Raporları ayrıca Gazze’deki çocukların yarısından fazlasının intiharı düşündüğünü ve her beş çocuktan üçünün kendine zarar verdiğini ortaya koydu.
Gazze’de gün batımı sırasında Filistinli çocuklar bisiklete biniyor.
(Getty Images aracılığıyla AFP)
Save the Children, 2018 yılında çocuk hakları örgütü tarafından benzer bir araştırmanın tekrarlanmasında Gazze Şeridi’ndeki 488 çocuğa ve 168 ebeveyn ve bakıcıya danıştı.
“İsrail hükümetinin Gazze Şeridi’ne yönelik ablukayı kaldırması ve yerel makamların, uluslararası toplumun ve bağışçıların, etkilenen çocuklar için çocuk koruma ve ruh sağlığı destek hizmetlerinin hızla güçlendirilmesini desteklemesi her zamankinden daha kritik” dedi. Çocuklar dedi.

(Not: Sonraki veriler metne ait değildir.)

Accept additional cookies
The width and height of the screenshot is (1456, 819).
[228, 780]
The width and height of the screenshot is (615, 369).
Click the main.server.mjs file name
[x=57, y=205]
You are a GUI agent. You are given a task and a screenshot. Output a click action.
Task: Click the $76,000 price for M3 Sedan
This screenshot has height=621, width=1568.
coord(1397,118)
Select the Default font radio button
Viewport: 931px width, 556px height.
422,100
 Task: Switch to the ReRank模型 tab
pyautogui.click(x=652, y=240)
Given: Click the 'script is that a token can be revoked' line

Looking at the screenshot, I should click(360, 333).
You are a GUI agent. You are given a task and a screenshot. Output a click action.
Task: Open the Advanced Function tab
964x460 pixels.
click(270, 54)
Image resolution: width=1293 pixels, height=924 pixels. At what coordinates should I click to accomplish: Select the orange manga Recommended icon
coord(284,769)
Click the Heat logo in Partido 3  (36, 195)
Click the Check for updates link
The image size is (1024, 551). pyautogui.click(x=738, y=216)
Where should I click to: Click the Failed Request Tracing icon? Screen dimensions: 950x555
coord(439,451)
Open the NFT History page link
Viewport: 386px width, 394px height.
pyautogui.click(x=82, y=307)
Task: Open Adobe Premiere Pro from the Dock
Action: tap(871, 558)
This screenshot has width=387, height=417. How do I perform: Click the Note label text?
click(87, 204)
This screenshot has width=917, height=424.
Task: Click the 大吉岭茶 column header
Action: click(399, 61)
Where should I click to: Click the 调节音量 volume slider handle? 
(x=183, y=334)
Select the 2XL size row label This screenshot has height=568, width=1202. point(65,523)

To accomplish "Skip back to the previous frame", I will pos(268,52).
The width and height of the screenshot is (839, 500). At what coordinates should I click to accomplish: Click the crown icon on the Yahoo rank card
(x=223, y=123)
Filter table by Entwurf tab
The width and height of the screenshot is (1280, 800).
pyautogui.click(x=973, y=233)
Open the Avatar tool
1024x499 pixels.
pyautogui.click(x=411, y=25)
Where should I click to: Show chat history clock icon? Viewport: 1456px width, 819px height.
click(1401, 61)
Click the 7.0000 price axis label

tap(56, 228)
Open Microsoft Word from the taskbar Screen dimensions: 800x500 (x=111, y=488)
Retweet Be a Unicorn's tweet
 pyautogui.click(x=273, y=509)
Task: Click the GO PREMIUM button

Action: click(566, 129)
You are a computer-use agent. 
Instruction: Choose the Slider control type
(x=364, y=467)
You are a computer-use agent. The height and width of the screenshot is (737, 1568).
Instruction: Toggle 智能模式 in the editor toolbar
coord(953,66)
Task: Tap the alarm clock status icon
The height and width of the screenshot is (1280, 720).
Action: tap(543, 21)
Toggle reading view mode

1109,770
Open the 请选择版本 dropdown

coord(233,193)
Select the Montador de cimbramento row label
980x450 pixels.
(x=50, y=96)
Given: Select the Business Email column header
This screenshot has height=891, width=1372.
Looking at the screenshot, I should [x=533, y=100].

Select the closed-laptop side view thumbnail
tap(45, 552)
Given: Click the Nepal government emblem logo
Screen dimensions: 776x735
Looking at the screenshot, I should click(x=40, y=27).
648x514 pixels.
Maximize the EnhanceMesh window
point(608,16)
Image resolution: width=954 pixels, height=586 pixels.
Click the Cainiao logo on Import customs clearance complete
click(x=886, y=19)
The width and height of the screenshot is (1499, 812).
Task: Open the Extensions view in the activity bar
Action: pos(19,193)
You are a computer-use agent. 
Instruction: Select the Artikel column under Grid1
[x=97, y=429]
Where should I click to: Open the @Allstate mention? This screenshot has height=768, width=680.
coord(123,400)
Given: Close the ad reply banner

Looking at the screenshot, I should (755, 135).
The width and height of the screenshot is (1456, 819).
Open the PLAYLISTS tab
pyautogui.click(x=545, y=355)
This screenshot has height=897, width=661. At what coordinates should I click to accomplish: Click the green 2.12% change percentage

Bu arada İnsan Hakları İzleme Örgütü, kapatmanın Gazze sakinlerinin çoğunun Batı Şeria’ya gitmesini ve İsrail üzerinden yurtdışına seyahat etmesini engellediğini ve çalışma ve eğitim haklarını kısıtladığını söyledi. HRW, gereksiz gecikmeler ve yolculara kötü muamele de dahil olmak üzere, Gazze ile Refah kapısındaki Mısır’ın kısıtlayıcı politikalarının, kapatmanın insan haklarına verdiği zararı da artırdığını söyledi.
HRW’nin İsrail ve Filistin direktörü Omar Shakir, “İsrail, Mısır’ın yardımıyla Gazze’yi bir açık hava hapishanesine dönüştürdü” dedi. “Dünya çapında birçok insan Covid-19 pandemisinin başlamasından iki yıl sonra bir kez daha seyahat ederken, Gazze’deki iki milyondan fazla Filistinli 15 yıllık bir tecrit altında kalmaya devam ediyor.”